>> start Reading passage

Sunday, February 7, 2016

Interview Questions You Shouldn’t Even Think About Asking!!

 In the course of an interview, don’t ask any of the following questions!  If you do, you might as well pack up your bags and slip out the door – because you’ve just shot yourself in the foot and practically doomed your chances for any kind of job at that school.  Trust me, the following questions are destined to make the principal’s job just a little easier: they are guaranteed to eliminate you from any further consideration as a teacher candidate.
 
You’ll quickly note that most of these questions are self-serving and self-involved.  While some will be obvious “no-no’s” others may appear to be less so.  Nevertheless, please do yourself a tremendous favor and strike all of these from your interview preparations.  By the way, all of these questions have been asked by teacher candidates…and are continuously being asked by teacher candidates.  Not a single individual asking these questions was ever offered a teaching job!  Not one!

·      “How much will I be paid?”
Don’t ask any questions related to salary or pay.  If you are more interested in money rather than teaching then you’re in the wrong profession.

>> end Reading passage
>> start Entries shown

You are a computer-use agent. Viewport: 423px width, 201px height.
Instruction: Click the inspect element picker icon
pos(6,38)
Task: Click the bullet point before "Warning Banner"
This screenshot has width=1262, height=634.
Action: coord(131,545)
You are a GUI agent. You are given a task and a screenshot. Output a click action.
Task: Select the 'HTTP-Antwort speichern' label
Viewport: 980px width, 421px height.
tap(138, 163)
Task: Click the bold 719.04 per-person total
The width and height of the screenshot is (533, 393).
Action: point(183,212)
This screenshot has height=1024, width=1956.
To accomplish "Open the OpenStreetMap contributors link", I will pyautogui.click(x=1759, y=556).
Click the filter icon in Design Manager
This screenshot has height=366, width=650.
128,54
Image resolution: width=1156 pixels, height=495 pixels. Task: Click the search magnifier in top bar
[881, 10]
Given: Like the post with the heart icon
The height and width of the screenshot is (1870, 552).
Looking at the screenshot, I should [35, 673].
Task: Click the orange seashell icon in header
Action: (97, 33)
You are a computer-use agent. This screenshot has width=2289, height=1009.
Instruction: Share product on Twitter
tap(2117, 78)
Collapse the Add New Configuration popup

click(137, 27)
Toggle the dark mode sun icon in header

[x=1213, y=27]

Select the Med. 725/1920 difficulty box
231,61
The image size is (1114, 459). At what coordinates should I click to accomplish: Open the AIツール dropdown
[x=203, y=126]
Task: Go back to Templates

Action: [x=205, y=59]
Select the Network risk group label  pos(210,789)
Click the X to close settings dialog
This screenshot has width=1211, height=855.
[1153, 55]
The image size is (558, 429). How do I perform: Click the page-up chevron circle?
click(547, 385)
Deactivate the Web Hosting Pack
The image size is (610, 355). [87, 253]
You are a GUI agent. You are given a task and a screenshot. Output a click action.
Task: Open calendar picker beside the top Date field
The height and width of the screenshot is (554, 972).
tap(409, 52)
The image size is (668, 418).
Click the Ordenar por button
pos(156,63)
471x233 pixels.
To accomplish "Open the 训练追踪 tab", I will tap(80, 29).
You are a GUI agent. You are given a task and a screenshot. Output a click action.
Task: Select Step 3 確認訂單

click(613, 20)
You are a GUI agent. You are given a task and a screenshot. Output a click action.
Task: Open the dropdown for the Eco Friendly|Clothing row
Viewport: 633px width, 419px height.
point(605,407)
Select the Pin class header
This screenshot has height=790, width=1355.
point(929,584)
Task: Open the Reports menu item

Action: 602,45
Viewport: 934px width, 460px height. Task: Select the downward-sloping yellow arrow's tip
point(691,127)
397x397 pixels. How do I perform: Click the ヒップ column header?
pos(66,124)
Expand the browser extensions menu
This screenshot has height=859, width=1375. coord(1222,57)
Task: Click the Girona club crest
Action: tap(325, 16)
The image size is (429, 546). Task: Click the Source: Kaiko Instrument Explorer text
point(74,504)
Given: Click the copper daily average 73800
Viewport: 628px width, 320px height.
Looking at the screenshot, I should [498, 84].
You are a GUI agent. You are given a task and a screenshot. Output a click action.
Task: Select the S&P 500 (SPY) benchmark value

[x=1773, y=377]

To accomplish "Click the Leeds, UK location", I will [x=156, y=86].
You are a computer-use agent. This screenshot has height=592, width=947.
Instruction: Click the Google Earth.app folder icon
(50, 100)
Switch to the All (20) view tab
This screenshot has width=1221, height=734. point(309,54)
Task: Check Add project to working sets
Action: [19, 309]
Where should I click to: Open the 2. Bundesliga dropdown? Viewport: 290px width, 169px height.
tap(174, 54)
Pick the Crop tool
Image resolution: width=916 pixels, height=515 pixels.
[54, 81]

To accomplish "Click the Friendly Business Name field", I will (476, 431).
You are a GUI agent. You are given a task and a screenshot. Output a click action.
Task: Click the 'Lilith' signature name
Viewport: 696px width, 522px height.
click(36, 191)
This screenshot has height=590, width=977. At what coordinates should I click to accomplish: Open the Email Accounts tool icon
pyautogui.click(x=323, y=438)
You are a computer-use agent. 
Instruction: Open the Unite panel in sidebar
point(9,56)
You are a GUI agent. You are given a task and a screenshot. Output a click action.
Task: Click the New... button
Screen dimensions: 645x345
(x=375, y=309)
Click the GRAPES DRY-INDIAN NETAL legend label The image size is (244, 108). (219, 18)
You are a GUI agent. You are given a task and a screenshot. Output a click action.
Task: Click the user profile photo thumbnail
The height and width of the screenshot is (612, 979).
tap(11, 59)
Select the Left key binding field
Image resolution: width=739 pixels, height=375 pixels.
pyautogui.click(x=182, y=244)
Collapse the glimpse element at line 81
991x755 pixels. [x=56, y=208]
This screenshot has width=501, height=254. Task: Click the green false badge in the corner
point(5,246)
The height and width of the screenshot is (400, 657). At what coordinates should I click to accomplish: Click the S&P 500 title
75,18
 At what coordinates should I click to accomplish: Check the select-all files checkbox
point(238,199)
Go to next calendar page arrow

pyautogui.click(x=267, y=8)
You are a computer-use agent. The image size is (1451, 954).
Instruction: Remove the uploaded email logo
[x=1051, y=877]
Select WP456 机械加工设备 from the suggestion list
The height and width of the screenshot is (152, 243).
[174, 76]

>> end Entries shown

Task goal:
Edit the text on interview questions to avoid: begin at the words that have "Interview Questions You", stop after "a teacher candidate.", and put "job applicant" in place of "teacher candidate".

Correct answer:
Interview Questions You Shouldn’t Even Think About Asking!!

 In the course of an interview, don’t ask any of the following questions!  If you do, you might as well pack up your bags and slip out the door – because you’ve just shot yourself in the foot and practically doomed your chances for any kind of job at that school.  Trust me, the following questions are destined to make the principal’s job just a little easier: they are guaranteed to eliminate you from any further consideration as a job applicant.